The Glimpse Trade (A Silas Sharp Metaphysical Mystery): Chapter 15

 

Chapter 15 — The Trader’s Past

The actuary lived in a building that had once been a bank. You could still see it in the bones. Tall ceilings. Marble floors. Windows that suggested confidence in the future. The kind of place built by men who believed numbers would always behave themselves if you showed them enough respect. Now it held three private trading offices, a tax attorney, and a Pilates studio that smelled like eucalyptus and ambition.

I took the elevator to the fourth floor. His office door was open. The man inside didn’t look up when I walked in. Screens glowed across one wall. Markets moving in slow, restless tides. Red, green, yellow. The colors of modern anxiety. He was typing. Not frantically. Calmly. Someone who understood that panic was just volatility wearing sweatpants.

“You’re early,” he said.

“I didn’t know we had an appointment.”

“We did.”

“When?”

“Yesterday.”

I leaned against the doorframe.

“And I declined it?”

“Something like that.”

He finished typing, hit enter, and finally turned his chair toward me.

“You spoke with the Archivist.”

“Word travels.”

“Probability travels,” he said.

“Is that supposed to be comforting?”

“No.”

He gestured to the empty chair across from him. I sat. His office was an immaculate tribute to  screens, computers, and charts on the wall. On his was a single legal pad filled with tight columns of numbers.

“Tell me about the glitch,” he said.

“You already know about it.”

“Yes.”

“Then why ask?”

“I want to hear your interpretation.”

I sighed.

“Your client, Avery Bloom, keeps declining unpleasant days,” I said. “Variance builds up. Reality starts compensating.”

He didn’t say anything. Showed no reaction. I continued.

“Memory drift. Missing events. People remembering things that didn’t happen.”

Still no response. He studied one of his screens as it were cave art.

“And eventually the system snaps,” I added.

“You learn quickly,” he finally said, turning slightly in his chair and looked out the window.
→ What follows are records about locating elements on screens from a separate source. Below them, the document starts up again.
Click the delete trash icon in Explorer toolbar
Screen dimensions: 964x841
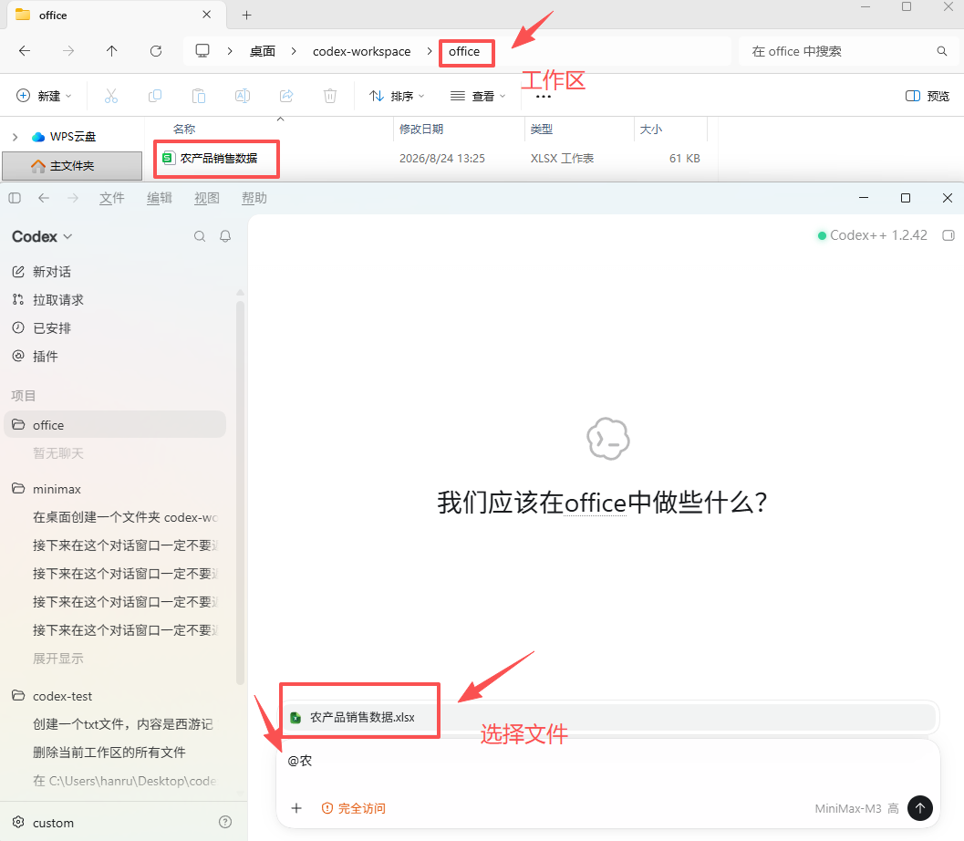click(330, 96)
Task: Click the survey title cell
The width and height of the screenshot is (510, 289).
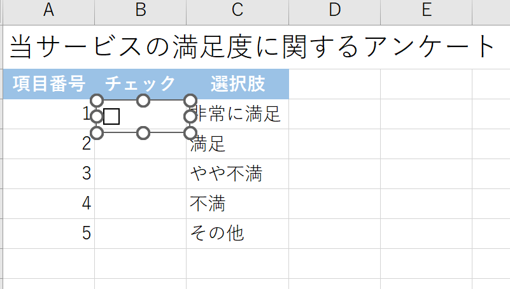Action: pos(251,46)
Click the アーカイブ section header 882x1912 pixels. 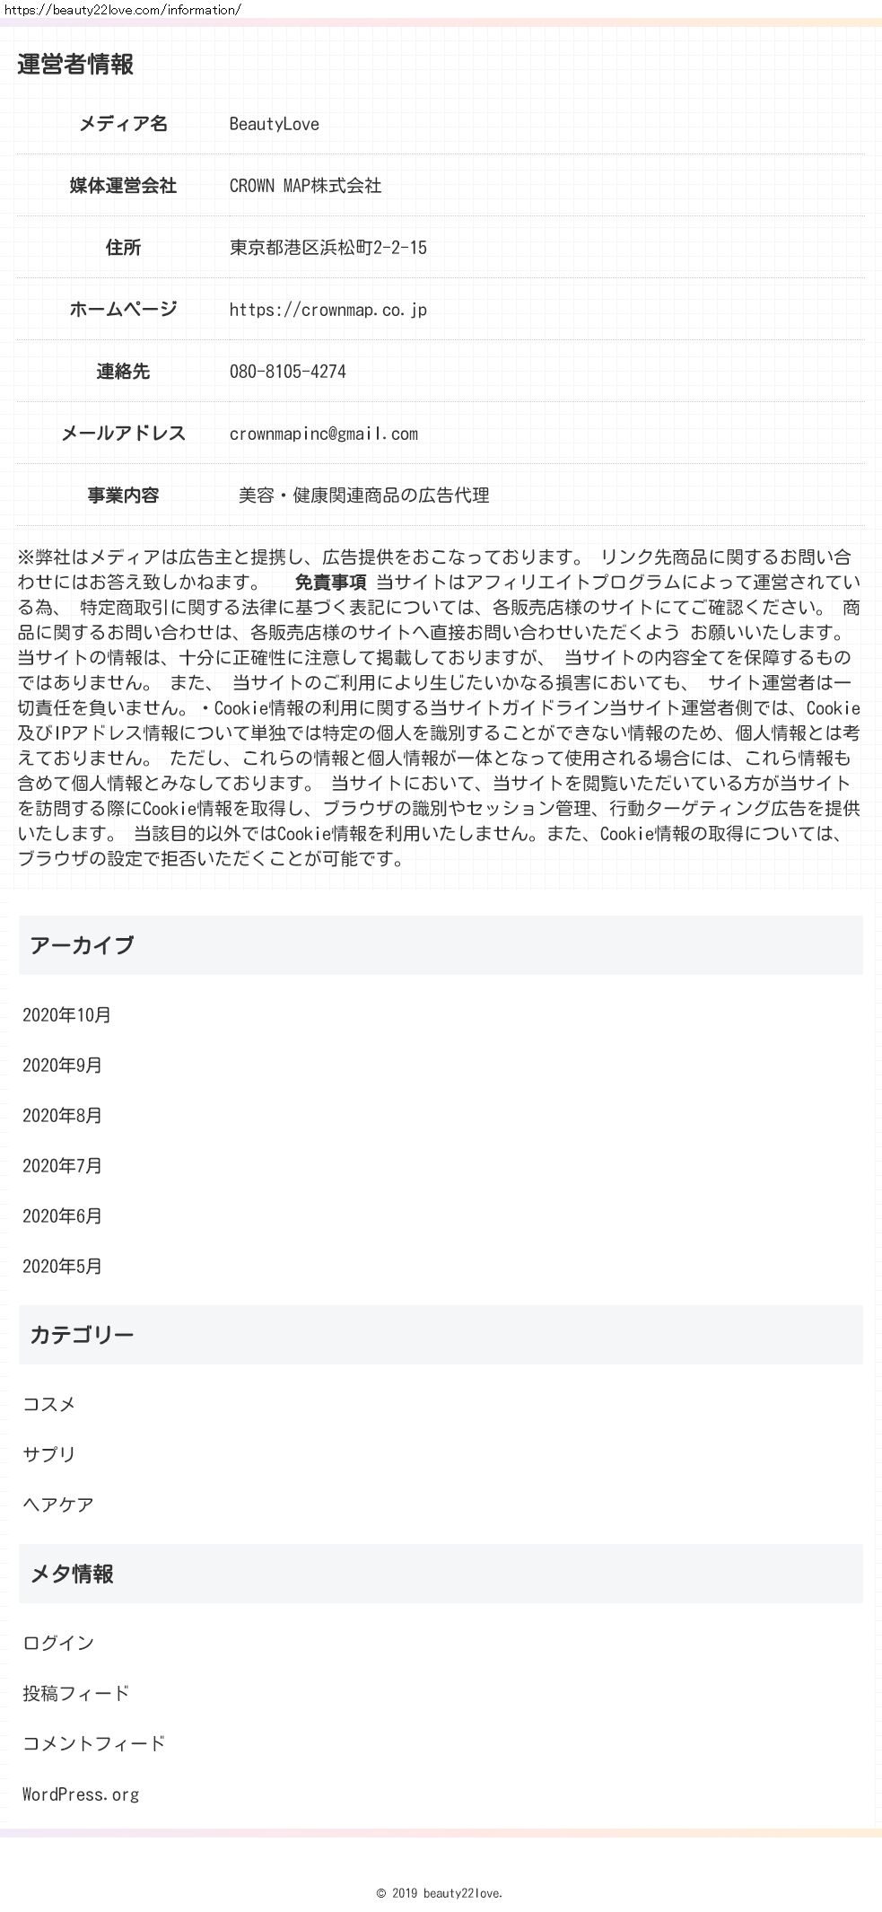pyautogui.click(x=441, y=945)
Downtown traffic crawled below us like an ant farm having a bad day.

“Tell that to my high school teachers,” I said.

“Do you know why I left actuarial work?” he asked.

“Because it’s boring?”

“No.”

“Too much sex and violence?”

He tapped his pen against the desk. “I miscalculated.”

“Everyone miscalculates.”

“This one mattered.”

That got my attention.

“In what way?” I asked.

He didn’t answer right away. Instead, he walked to one of the shelves and pulled down a small wooden box. Set it on the desk. Opened it like it was the Ark of the Covenant. Inside was a single sheet of paper, yellowed with age, covered in numbers. He slid it toward me.

“This was the model.”

I studied it. Risk projections. Insurance exposure. Disaster probabilities. The kind of math that quietly decides how much human suffering fits into a quarterly report.

“What am I looking at?” I asked.

“Storm risk.”

“Hurricanes?”

“Yes.”

“Insurance portfolio?”

“Yes.”

“And you were wrong.”

“Yes.”

“How wrong?”

He took the paper back. Folded it once. Twice.

“Wrong enough that people died.” The room got quieter. “Insurance modeling gone awry.”

“Meaning someone trusted your numbers.”

“Yes. And they underprepared.”

He sat again. Hands folded.

“Statistical modeling gives people a false sense of security,” he said. “They think probability is a shield. That if something is unlikely, it is almost impossible.”

“But unlikely things happen.”

“They must,” he said. “That is how probability works.”

“What went wrong?”

“I underestimated the tail,” he said with just the slightest tinge of guilt.

The extreme outcome. The one that hides quietly in the corner of the distribution until it decides to stand up and ruin the meeting.

“How many?” I asked.

He looked at the screens again.

“One is enough.”

I didn’t push. You don’t interrogate a man about ghosts he already knows the names of.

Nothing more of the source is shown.